Psalter chuckled. “Due to the nature of Filip’s connections, they kept him in some office in an old, abandoned hotel so they could keep it well guarded secret. Between interrogations, he could be left on his own for days at a time.
Two months in relative isolation… people talk about it as if it’s torture. Filip found it rather civilized, actually. He called it a sabbatical with bad room service.
He said the trick was to make it his. Day one, he liberated a broom from the custodian’s closet and used the bristles to brew a kind of ersatz tea. Day three, he’d negotiated with one of the guards for contraband reading material—Greek tragedies and a stack of Playboys from 1979. He developed a sort of parasocial attachment to Ursula Buchfellner… Miss August, I believe. He didn’t know it at the time, but she’d been murdered just a few years earlier.” He shook his head. “A shame, really.”

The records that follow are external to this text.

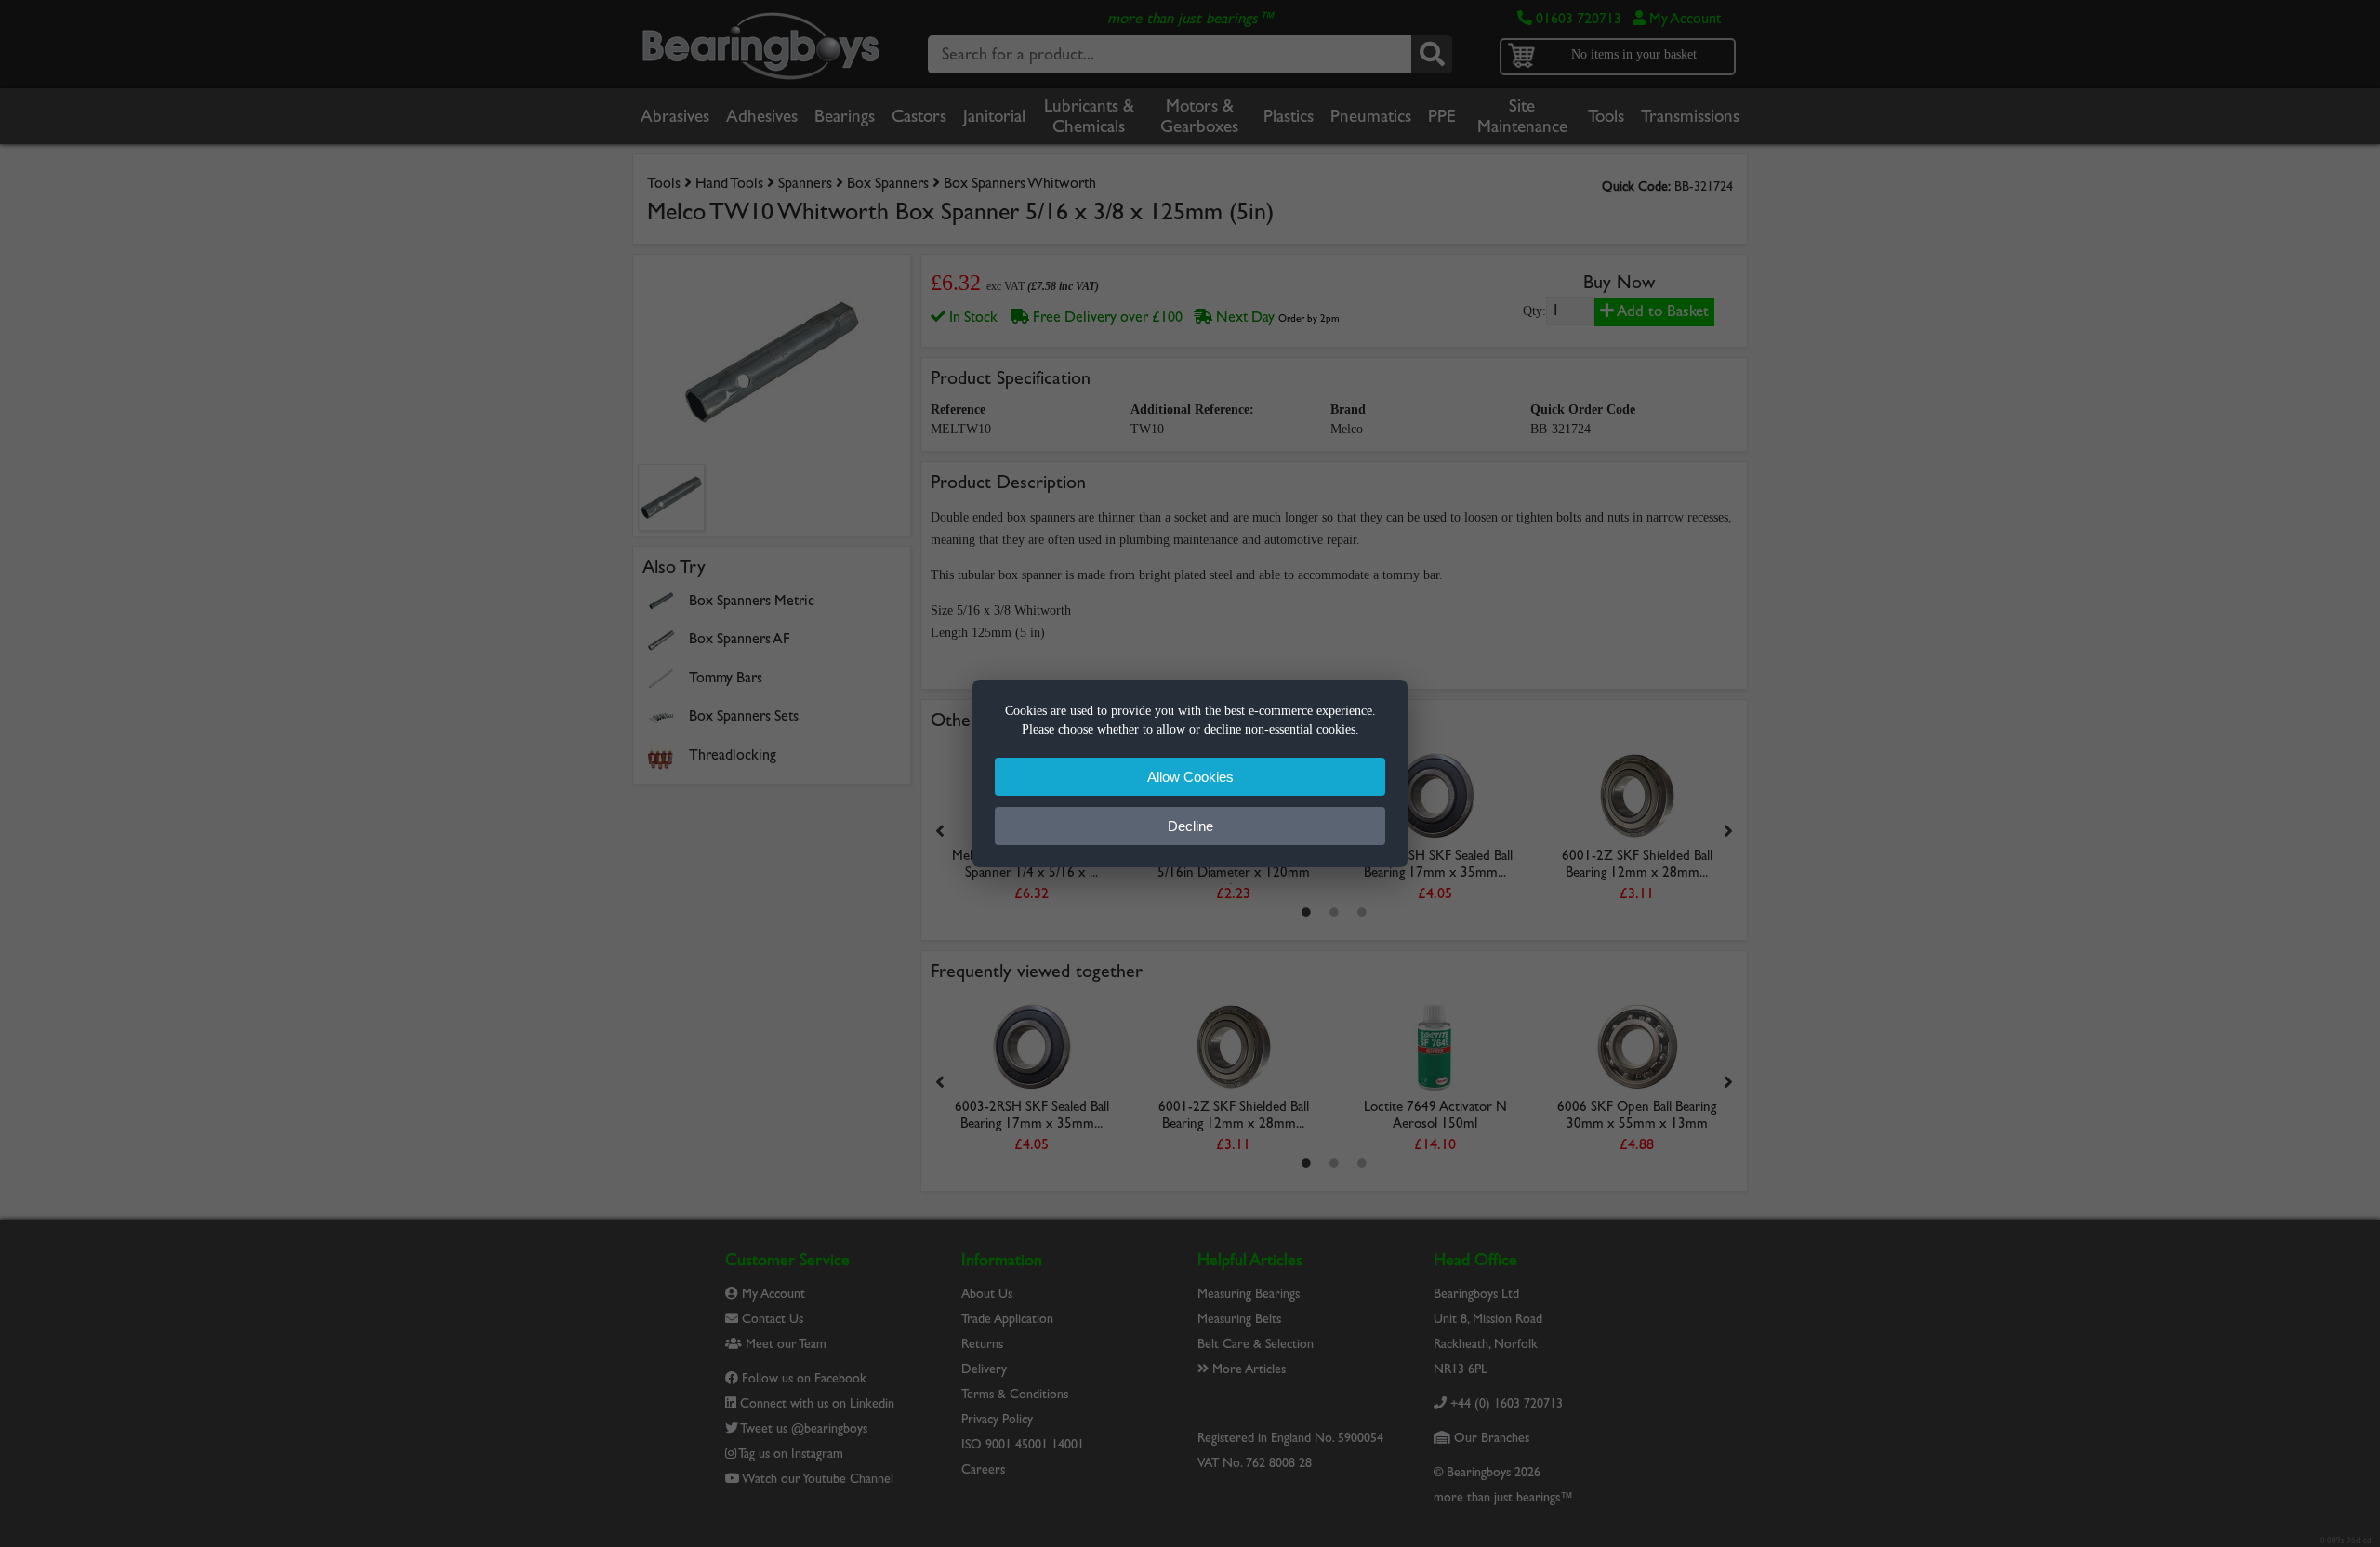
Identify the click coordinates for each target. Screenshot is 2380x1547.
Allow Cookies (1190, 777)
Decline (1190, 826)
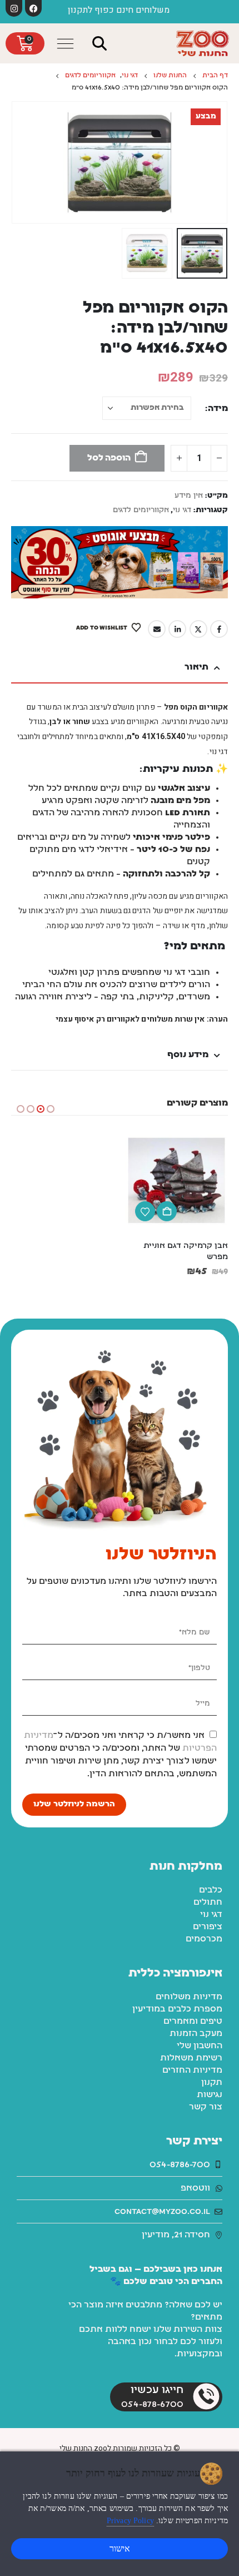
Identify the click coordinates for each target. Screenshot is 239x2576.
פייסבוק (219, 629)
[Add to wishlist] (145, 1211)
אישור (119, 2548)
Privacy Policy (130, 2520)
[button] (100, 43)
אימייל (157, 629)
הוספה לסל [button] (167, 1211)
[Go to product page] (176, 1180)
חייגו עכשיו (157, 2390)
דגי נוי (182, 510)
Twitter (198, 629)
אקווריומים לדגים (141, 510)
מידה (218, 409)
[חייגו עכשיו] (206, 2396)
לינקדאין (177, 629)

“He told me that by week two, he was teaching mice to respond to rock music; by week three, they preferred Peter Gabriel to Phil Collins.
He invented a game called Diplomacy in a Bucket. It involves tossing bottle caps into a pail and declaring war on yourself if you miss.
At one point, one of the members of the BND came to check on him and asked if he was going mad.”
Psalter put a hand on my shoulder, looked me in the eyes, and said, “Filip told him, ‘No, Harold, I’ve simply discovered the exquisite company of my own mind. You should try it sometime… though start with a weekend, it’s an acquired taste.’”
And then he walked past me to take a seat in Emily’s chair.
I blinked. “What the hell is that supposed to mean?”
“Filip had mice and an unrequited love for Miss Buchfellner. You have…” he glanced at the ladies, then back at me, “considerably more. I would count my blessings.”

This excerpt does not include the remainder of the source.